Human cells respond to foreign agents such as pathogens and toxins by initiating a strong innate defense response that creates a protective environment in the cells and incapacitates the invading pathogens and foreign substances. The initiation, activation and resolution of this innate defense response is a carefully regulated process designed to avoid both hyperactivation and underactivation of the immune system, either of which can lead to tissue damage, organ dysfunction and microbial diseases.
With his R35 award, Saeed and his colleagues hope to generate new knowledge about the role of proteases (enzyme which breaks down proteins and peptides) in the regulation of cellular defenses and inform the development of strategies to improve the performance of innate defense mechanisms against escalating microbial and environmental threats.
Enteroviruses are human pathogens that replicate in multiple organs and cause a variety of diseases, including gastroenteritis, pneumonia, myocarditis and encephalitis. Currently, little is known about how enteroviruses alter the biology of infected cells. Using his R01 grant, Saeed plans to clarify the role of enteroviral proteases in changing the host cell environment during infection.
Saeed received his MPhil in microbiology from Quaid-e-Azam University, Pakistan, where he studied the molecular epidemiology of polio-like viruses in patients suffering from paralysis. He then joined the University of Tokyo, receiving his PhD in pathology, immunology and microbiology. During his doctoral studies, he developed novel cell culture systems for the study of hepatitis C virus (HCV) and investigated various aspects of this virus in diverse in vitro and in vivo settings.

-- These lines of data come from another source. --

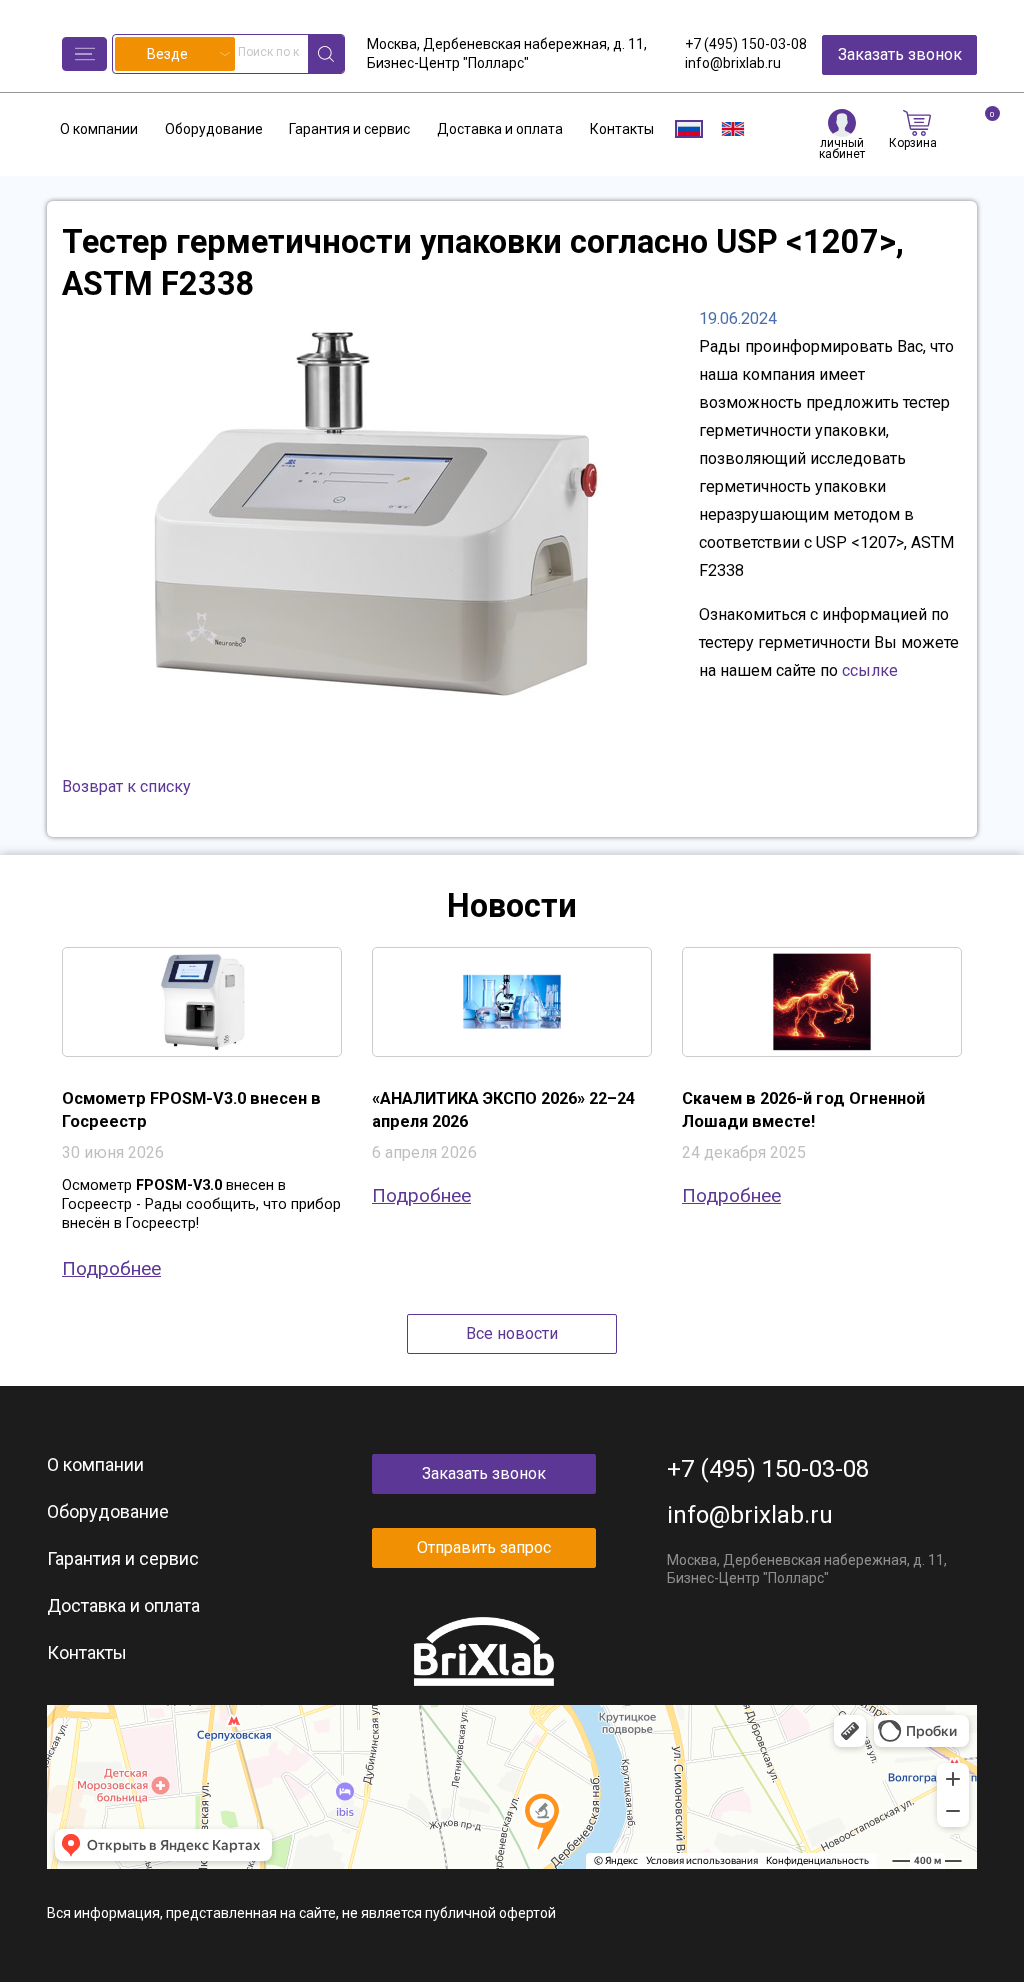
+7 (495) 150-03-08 (746, 44)
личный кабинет (842, 148)
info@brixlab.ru (733, 63)
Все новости (512, 1333)
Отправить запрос (484, 1547)
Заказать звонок (900, 54)
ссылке (870, 670)
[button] (84, 54)
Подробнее (111, 1268)
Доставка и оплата (500, 129)
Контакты (622, 129)
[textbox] (175, 54)
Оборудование (214, 129)
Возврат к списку (126, 786)
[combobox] (175, 54)
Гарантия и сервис (349, 129)
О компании (99, 129)
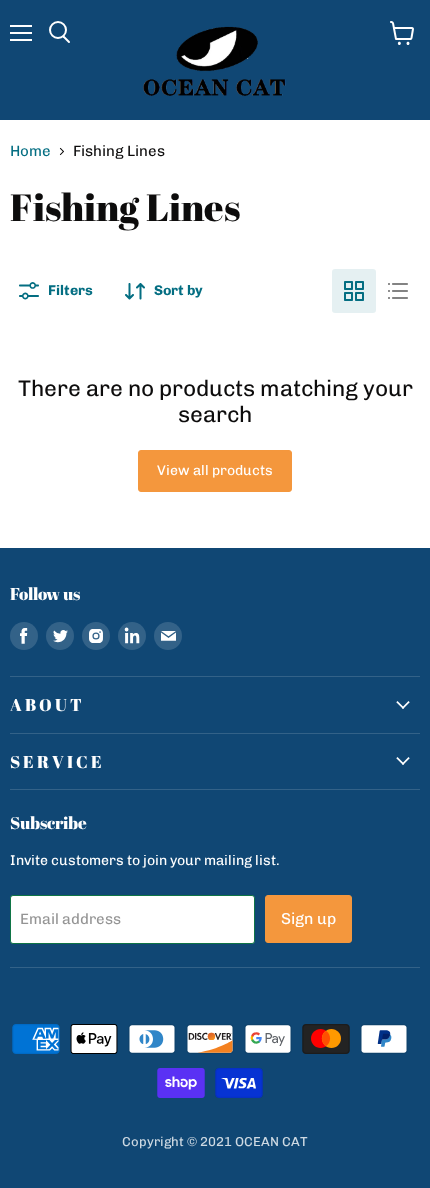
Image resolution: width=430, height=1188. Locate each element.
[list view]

He then entered the laboratory of Nobel Laureate Dr. Charles M. Rice at the Rockefeller University, New York, for his postdoctoral training. Although his research in the Rice Lab mainly focused on HCV, he also gained expertise with a number of other positive-strand RNA viruses, including enteroviruses, flaviviruses and alphaviruses. In addition, Saeed developed a novel “viral degradomics” technique that allows an unbiased identification of cellular proteins cleaved during viral infections.
Saeed joined BUSM in 2019; his group explores the role of viral and host proteases in disease mechanisms of positive-strand RNA viruses at the National Emerging Infectious Diseases Laboratories (NEIDL). In early 2021 when COVID-19 was declared a global pandemic, his lab pivoted to SARS-CoV-2 research and has since made contributions to the molecular understanding of how SARS-CoV-2 establishes infection in various tissues and interacts with the human innate and adaptive immune systems.